Herdeiro Pedro Conde move ação de R$ 1,1 milhão contra Direito da USP

Contrato assinado previa nome de banqueiro Pedro Conde em sala de aula reformada

Carolina Stanisci, Estadão.edu

14 Abril 2011 | 19h18

A polêmica da colocação de placas com o nome de doadores na tradicional Faculdade de Direito do Largo São Francisco voltou à tona este mês. Doador de R$ 1,07 milhão para a reforma de uma sala e de banheiros da unidade, o advogado Pedro Conde Filho pediu à Justiça o valor de volta. Ele pede R$ 1,1 milhão, além de danos morais.

 

Conde não quis falar com a reportagem, mas seu advogado, Vicente Ottoboni Neto, afirmou que o contrato de doação com encargo assinado em 2009 entre seu cliente e a então direção da faculdade não foi cumprido. O documento estabelecia que, em troca da verba doada para as reformas, a sala nova ganharia uma placa com o nome do já falecido Pedro Conde (ex-aluno da faculdade e ex-proprietário do BCN).

 

As salas foram entregues e a placa chegou a ser instalada. Depois, foi retirada após brigas internas intensas na unidade.

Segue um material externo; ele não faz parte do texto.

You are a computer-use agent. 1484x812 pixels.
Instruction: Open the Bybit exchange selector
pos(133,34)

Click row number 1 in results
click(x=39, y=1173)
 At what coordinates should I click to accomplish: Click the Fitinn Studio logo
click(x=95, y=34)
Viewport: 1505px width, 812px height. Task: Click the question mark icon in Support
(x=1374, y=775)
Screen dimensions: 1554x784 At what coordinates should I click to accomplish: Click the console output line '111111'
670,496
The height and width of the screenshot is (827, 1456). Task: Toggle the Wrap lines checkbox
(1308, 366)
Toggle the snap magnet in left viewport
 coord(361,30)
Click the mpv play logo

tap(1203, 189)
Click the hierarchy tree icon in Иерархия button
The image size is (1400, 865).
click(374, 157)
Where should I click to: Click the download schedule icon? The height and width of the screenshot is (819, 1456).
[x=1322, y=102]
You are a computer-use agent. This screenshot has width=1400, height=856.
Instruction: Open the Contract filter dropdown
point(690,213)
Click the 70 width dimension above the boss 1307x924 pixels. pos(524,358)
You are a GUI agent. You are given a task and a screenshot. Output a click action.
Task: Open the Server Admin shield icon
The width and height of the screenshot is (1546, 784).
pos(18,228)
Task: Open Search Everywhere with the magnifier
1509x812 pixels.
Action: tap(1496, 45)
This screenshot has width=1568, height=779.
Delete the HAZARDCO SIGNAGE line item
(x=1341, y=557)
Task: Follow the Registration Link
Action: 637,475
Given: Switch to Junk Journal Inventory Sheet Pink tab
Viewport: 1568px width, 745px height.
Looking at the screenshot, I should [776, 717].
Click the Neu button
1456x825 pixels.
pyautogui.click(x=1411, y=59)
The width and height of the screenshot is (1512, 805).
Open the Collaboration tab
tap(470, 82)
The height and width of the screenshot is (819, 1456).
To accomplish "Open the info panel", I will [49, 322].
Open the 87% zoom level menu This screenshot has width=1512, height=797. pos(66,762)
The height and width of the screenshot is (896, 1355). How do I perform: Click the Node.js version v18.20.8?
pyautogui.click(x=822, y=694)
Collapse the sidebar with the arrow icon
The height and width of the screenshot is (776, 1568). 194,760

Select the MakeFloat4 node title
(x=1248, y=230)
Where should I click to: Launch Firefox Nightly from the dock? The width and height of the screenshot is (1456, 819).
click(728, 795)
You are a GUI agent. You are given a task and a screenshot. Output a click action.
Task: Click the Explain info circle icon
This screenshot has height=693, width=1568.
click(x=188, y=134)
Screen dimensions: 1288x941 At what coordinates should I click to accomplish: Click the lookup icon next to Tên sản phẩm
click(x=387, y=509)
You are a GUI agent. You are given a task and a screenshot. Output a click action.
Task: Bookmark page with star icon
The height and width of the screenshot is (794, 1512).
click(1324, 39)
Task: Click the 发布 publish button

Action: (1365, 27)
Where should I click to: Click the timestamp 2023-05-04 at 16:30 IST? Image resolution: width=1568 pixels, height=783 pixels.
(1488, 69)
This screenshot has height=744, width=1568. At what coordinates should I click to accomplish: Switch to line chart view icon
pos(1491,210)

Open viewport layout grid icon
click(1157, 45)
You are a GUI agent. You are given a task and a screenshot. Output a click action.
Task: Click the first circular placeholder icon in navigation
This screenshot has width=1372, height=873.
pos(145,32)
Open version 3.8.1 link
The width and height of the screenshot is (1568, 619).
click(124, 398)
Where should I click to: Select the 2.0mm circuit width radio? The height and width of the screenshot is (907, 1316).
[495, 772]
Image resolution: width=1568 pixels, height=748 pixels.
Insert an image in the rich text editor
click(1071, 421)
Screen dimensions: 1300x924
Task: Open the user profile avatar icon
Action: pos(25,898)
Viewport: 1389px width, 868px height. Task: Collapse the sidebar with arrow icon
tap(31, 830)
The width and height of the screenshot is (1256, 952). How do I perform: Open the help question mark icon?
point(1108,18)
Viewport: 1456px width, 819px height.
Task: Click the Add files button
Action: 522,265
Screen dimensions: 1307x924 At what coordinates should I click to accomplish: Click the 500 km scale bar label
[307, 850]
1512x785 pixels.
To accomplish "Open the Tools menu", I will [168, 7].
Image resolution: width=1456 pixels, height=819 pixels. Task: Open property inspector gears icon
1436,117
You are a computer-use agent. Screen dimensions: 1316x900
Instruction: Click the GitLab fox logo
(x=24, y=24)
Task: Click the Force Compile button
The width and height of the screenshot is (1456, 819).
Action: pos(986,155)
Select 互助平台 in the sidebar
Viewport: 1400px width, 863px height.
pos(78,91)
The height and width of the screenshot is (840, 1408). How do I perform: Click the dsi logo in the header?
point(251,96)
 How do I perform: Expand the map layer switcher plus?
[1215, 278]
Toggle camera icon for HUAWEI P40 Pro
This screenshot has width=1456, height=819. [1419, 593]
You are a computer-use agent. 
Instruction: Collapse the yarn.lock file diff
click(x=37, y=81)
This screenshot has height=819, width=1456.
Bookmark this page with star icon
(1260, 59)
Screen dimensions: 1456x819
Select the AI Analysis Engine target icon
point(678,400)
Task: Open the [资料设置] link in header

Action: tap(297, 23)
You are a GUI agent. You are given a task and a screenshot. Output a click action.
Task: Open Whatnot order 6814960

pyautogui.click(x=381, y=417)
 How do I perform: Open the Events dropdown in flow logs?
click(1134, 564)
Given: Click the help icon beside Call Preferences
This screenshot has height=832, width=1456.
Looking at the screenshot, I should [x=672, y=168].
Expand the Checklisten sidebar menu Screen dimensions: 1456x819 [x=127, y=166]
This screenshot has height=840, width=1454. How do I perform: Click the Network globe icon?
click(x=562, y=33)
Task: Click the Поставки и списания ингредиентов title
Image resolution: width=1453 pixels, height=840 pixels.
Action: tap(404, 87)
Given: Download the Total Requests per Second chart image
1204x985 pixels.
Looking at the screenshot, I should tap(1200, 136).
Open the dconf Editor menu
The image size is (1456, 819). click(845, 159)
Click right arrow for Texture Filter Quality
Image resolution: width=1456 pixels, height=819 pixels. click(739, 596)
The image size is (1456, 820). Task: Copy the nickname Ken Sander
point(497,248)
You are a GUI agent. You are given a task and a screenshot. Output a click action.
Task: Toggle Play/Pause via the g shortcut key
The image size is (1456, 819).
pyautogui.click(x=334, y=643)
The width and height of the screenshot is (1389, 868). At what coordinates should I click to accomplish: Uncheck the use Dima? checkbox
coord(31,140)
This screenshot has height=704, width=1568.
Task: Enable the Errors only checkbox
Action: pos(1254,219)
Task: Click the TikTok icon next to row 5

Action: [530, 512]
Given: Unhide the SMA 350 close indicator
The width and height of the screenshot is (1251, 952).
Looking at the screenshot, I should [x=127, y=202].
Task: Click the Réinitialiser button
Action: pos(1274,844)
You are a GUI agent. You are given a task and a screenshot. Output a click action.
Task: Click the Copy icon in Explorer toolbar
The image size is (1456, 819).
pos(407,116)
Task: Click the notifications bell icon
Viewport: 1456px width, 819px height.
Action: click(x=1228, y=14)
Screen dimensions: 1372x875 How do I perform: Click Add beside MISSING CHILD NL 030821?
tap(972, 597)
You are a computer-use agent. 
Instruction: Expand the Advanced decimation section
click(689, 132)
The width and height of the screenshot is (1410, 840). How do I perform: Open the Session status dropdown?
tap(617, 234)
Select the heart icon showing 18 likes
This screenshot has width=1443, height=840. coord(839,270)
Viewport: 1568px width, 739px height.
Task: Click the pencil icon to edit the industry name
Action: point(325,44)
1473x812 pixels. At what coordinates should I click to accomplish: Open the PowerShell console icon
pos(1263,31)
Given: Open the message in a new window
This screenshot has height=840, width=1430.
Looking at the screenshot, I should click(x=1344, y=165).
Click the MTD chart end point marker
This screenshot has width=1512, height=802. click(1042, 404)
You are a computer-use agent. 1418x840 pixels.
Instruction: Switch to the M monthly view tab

Em reunião da congregação, instância máxima de poder da faculdade, o assunto foi votado duas vezes nos últimos dois anos. Primeiramente, os professores acataram portaria do diretor da faculdade, João Grandino Rodas, que firmara o contrato com os herdeiros de Conde.

 

Da segunda vez, em maio do ano passado, um recurso movido por alunos que não se conformavam de ver uma sala com nome de alguém que nunca dera aulas na São Francisco, fez com que a placa fosse retirada.

 

Alunos e funcionários, na época, comemoraram a retirada da placa. Na época, foi dito nas Arcadas que o contrato seria de gaveta. "Estou preparado para isso. Eles falam que contrato não teria validade, que não teria sido validado pelos órgãos superiores da USP, mas a portaria foi aprovada em 2009, e o recurso para retirá-lo só foi em 2010."

 

Segundo Ottoboni Neto, a faculdade, por ter retirado as placas, teve "enriquecimento ilícito". "O Conde confiou plenamente no diretor da faculdade que contrato seria levado a cabo. Ele procurou a faculdade inúmeras vezes para resolver isso no último ano."

 

O atual diretor da faculdade, Antonio Magalhães Gomes Filho, prefere se manifestar só após decisão judicial. "Reiterei agradecimentos a ele (pela reforma). Mas isso (retirada das placas) decorreu de uma tradição da faculdade."

 

Magalhães afirma ter tido conhecimento apenas muito tempo depois de ser assinado o contrato entre Conde e a antiga direção. O documento teve como testemunha membro do centro acadêmico XI de Agosto e da associação de antigos alunos.